Representing the ancestors involved speaking with currently enrolled tribal members and even listening to ones who are no longer alive. “We asked elders about their experiences, what they saw, what they wanted to share,” explains Marshall. “We let our elders guide the way.”
One of the elders who guided the way was their collective grandmother, Maria Solares. A repository of Chumash customs and culture, Solares died in 1923, but her wealth of knowledge lived on in 13 reels collected by Smithsonian ethnographer John Peabody Harrington, who lived with her from 1912-1914. “Solares told him [Harrington] the stories, our religion, our customs and what she knew, which was taught to her by her uncle Ignacio Talinwit,” explains Lent. “She was the last one to hold all those songs and stories.”
Much of the museum is based on Solares’ knowledge. “Honestly she is our savior,” admits Flores. But that salvation followed a long and winding path. Harrington took his notes in code and jealously guarded his collections. “All those guys were competing with each other for our Native knowledge,” says Lent. “We were a commodity, a business to them.”
Because Harrington’s notes were in code, and the reels were in Chumash, the scope of what they contained was not apparent until a linguistics student named Richard Applegate began investigating. When Applegate decided to write his dissertation on an Indigenous language his professor led him to a UC Berkeley basement filled with recordings and let him choose. He happened to pick Solares’ reels. “He decoded Harrington’s notes, and taught himself Chumash,” explains Marshall. “His dissertation was basically a very technical dictionary of the Chumash language.”
The Chumash Tribe hired Applegate to teach them how to speak their own language; the last fluent native speaker died in 1965. Applegate helped them understand not just words and grammar but the spiritual intent behind sentence structure. Marshall was one of his original students; now there are five lead language teachers among the Samala Chumash. “When Dr. Applegate came into our lives, our elders knew how important that was for us,” explains Marshall. “He elevated us, he helped us understand the magnitude of the gift our grandmother left for us.”

Once they learned the language, they were able to understand those 13 reels, which turned out to be the key to learning about their own heritage. “We didn’t even know the name of our tribe,” explains Marshall with a heavy sigh. “Everyone called us Ynezeno, after the mission we were associated with. Solares said ‘No, we are called the Samala people.’“
“She gave us so much,” explains Marshall. “I really believe she knew all the work of learning from her uncle and sharing with the Smithsonian anthropologist was going to save who we are.”
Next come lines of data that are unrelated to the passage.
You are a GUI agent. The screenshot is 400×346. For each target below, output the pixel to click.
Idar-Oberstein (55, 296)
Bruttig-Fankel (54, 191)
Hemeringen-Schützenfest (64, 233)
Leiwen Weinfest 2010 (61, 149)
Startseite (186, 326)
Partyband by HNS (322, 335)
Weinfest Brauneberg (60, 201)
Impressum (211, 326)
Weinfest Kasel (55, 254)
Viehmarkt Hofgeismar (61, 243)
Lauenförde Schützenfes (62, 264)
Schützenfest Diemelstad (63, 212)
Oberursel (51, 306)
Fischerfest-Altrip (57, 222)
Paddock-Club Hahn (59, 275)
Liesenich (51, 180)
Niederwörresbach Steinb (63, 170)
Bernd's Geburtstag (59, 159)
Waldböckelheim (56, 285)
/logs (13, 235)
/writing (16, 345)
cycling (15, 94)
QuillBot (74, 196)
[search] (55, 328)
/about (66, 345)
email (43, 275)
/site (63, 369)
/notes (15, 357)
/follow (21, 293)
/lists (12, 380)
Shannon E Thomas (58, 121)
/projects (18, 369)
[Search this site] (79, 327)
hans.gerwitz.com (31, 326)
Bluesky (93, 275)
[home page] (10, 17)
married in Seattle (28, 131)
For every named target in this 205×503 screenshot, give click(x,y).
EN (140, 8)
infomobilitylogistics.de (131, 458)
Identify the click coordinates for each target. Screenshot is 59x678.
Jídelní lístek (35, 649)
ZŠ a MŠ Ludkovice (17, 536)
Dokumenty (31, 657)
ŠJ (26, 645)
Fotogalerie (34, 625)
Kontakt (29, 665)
The museum that rests on Solares’ knowledge is a gift for Natives and non-Natives alike. “We are open for school tours. Yes, the public learns our story, but I’m more excited about our little Chumash kids who get to walk into this museum and be proud of who they are,” explains Lent. “They get to share it with their friends and teachers. I’m excited to see where it goes and how things shift in the next 20 years.”
The museum and accompanying cultural revival provide direction, meaning and purpose beyond the small band they represent. “I get so happy when I’m wearing my badge at the grocery store and someone says ‘oh you work there, it’s so beautiful,’” says Lent. “I’m excited about the future for our people and the people of the valley. I hope this museum inspires other tribes to build their own museums and take their narratives into their own hands.”